Trayvon Benjamin Martin was born in Miami Gardens, Florida. He was a kid who liked aviation, watched football, and had a younger cousin who looked up to him. On February 26, 2012, he was visiting his father in a gated community in Sanford, Florida. He walked to a 7-Eleven. He bought Skittles and an Arizona iced tea. He walked back.
He did not make it.
George Zimmerman, a neighborhood watch volunteer, followed him, called police (who told him not to), and shot him. Trayvon was unarmed. He was seventeen. He weighed 158 pounds.
The Sanford Police Department did not arrest Zimmerman for 44 days.

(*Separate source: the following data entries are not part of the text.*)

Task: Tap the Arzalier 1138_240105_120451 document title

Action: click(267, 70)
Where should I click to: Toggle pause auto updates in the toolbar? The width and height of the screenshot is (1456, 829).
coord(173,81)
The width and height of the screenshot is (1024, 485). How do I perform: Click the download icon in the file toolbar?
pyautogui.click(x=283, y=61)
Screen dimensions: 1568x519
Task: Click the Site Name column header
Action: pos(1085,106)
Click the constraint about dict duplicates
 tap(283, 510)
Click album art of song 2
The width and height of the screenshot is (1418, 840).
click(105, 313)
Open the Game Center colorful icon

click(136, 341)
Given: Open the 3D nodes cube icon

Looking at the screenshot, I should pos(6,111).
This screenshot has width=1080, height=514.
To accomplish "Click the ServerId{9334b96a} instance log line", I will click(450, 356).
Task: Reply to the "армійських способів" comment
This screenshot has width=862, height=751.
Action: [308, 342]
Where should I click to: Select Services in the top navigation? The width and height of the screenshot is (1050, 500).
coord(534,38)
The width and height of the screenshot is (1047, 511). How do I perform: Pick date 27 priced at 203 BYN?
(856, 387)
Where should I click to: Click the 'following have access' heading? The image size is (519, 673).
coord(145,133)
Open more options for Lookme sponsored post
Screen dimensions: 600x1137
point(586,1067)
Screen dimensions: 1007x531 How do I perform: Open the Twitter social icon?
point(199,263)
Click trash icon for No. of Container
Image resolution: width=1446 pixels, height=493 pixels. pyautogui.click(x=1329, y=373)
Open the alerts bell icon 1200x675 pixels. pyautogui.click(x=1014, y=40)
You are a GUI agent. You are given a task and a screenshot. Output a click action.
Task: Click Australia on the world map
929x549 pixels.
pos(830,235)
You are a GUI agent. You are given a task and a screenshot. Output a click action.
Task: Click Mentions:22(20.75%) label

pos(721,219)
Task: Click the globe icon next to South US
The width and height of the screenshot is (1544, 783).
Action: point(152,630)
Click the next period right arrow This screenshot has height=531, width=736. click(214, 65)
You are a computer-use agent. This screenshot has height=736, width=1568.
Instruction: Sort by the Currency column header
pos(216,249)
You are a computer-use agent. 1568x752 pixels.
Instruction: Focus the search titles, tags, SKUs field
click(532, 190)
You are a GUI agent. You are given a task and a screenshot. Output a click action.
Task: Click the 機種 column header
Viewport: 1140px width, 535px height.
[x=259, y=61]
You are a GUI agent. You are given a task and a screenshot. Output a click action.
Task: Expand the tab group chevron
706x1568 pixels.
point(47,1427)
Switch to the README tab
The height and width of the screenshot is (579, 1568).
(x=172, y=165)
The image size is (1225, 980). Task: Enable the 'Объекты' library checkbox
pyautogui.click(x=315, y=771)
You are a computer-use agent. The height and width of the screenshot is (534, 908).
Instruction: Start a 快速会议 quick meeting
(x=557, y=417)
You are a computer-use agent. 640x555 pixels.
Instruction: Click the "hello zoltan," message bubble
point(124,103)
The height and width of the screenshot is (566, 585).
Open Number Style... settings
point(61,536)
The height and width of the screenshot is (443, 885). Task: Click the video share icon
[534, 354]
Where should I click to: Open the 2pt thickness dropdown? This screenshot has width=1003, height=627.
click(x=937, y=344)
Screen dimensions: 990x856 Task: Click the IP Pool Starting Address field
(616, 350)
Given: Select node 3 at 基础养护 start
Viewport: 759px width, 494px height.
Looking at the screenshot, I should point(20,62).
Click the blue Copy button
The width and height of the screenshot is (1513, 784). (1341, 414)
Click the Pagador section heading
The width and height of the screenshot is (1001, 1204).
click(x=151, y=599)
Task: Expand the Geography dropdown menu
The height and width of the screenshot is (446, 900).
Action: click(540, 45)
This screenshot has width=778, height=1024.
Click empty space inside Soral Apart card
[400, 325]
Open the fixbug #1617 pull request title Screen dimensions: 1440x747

ERROR 44D: Law enforcement delayed arrest for 44 days citing Stand Your Ground precedent
ERROR ACQ: Zimmerman acquitted July 13, 2013, on grounds of self-defense
ERROR SYS: "Suspicious" flagged on subject with no criminal activity detected
ERROR LOOP: Pattern repeats. See also: [Emmett Till](/emmett-till), [Oscar Grant](/oscar-grant), [Tamir Rice](/tamir-rice)
"My son is your son." — Sybrina Fulton, Trayvon's mother, speaking to parents everywhere
This case depends heavily on Stand Your Ground law, a statute present in Florida and 27 other states that allows lethal force if a person claims to feel threatened. The law effectively inverted the burden of proof in a way that courts, juries, and the public are still parsing.
It also depends on racial profiling, a persistent and documented input error in American public safety systems.
Trayvon Martin did not choose to be a turning point. He chose Skittles. He chose to walk home. The turning point was imposed on him by a system with misconfigured defaults and a history of treating Black boys as threats before they speak a word.
His parents founded the Trayvon Martin Foundation to support other families navigating gun violence and to fund scholarships in his name.
The spec was closed before it was finished. That is the bug. That is the whole bug.